* [WHAT THE TASK ASKS] Across the entries below, please work out how many lines contain the string "agent" and give only the number.

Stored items
###
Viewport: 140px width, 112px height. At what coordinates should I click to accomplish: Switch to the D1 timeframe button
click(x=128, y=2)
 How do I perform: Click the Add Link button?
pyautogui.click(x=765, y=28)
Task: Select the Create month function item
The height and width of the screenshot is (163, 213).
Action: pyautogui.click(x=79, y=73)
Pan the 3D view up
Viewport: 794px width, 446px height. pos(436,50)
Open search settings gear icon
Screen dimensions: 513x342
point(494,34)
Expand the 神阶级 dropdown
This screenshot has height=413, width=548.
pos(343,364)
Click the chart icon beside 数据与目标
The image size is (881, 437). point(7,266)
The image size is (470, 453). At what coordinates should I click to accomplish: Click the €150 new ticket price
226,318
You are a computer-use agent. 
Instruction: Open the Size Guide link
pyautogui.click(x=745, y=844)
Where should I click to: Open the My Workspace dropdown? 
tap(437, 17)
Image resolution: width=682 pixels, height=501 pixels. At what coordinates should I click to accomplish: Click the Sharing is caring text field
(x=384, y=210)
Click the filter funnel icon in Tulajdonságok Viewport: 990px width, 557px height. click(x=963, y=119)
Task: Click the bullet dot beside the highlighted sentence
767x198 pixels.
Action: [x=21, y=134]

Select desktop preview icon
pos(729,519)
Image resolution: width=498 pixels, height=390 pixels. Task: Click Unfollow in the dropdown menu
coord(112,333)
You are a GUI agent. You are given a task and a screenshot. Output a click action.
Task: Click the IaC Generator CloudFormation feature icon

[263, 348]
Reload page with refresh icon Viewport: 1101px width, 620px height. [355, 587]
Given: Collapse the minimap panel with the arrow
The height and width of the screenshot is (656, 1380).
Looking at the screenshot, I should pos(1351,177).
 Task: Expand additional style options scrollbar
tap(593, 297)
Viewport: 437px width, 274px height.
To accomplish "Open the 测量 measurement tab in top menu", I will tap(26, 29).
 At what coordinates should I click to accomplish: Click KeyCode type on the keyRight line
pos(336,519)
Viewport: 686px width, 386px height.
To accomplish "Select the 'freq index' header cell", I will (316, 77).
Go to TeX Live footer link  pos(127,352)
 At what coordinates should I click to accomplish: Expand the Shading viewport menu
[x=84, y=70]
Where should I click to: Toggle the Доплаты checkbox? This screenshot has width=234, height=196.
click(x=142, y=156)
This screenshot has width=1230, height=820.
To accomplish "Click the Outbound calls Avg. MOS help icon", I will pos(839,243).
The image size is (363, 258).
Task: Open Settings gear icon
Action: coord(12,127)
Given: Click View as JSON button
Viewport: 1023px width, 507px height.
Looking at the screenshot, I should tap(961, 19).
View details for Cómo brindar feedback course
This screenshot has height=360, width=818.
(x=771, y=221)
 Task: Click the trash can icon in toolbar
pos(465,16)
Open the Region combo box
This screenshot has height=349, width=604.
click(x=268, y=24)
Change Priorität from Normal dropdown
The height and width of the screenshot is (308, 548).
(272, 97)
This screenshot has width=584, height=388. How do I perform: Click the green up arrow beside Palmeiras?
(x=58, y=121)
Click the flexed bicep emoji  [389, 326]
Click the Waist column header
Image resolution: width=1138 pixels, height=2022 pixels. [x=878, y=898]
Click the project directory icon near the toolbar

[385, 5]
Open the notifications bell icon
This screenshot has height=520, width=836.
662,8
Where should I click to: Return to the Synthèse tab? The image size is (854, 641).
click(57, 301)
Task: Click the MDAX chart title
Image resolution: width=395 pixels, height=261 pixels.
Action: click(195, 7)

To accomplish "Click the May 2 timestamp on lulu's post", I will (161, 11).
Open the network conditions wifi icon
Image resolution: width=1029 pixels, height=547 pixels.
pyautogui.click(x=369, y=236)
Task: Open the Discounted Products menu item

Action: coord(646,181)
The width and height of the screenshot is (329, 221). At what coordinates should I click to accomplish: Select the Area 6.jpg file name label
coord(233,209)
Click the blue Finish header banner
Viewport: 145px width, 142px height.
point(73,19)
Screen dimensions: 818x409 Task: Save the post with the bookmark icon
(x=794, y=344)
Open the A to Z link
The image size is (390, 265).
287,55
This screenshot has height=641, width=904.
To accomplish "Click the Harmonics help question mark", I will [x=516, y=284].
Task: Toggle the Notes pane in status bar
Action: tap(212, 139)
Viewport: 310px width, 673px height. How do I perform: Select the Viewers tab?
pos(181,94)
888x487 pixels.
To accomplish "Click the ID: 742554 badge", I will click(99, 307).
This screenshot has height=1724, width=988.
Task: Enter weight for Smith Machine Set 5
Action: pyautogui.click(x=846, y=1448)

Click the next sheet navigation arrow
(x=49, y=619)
###
* [EXERCISE RESPONSE] 2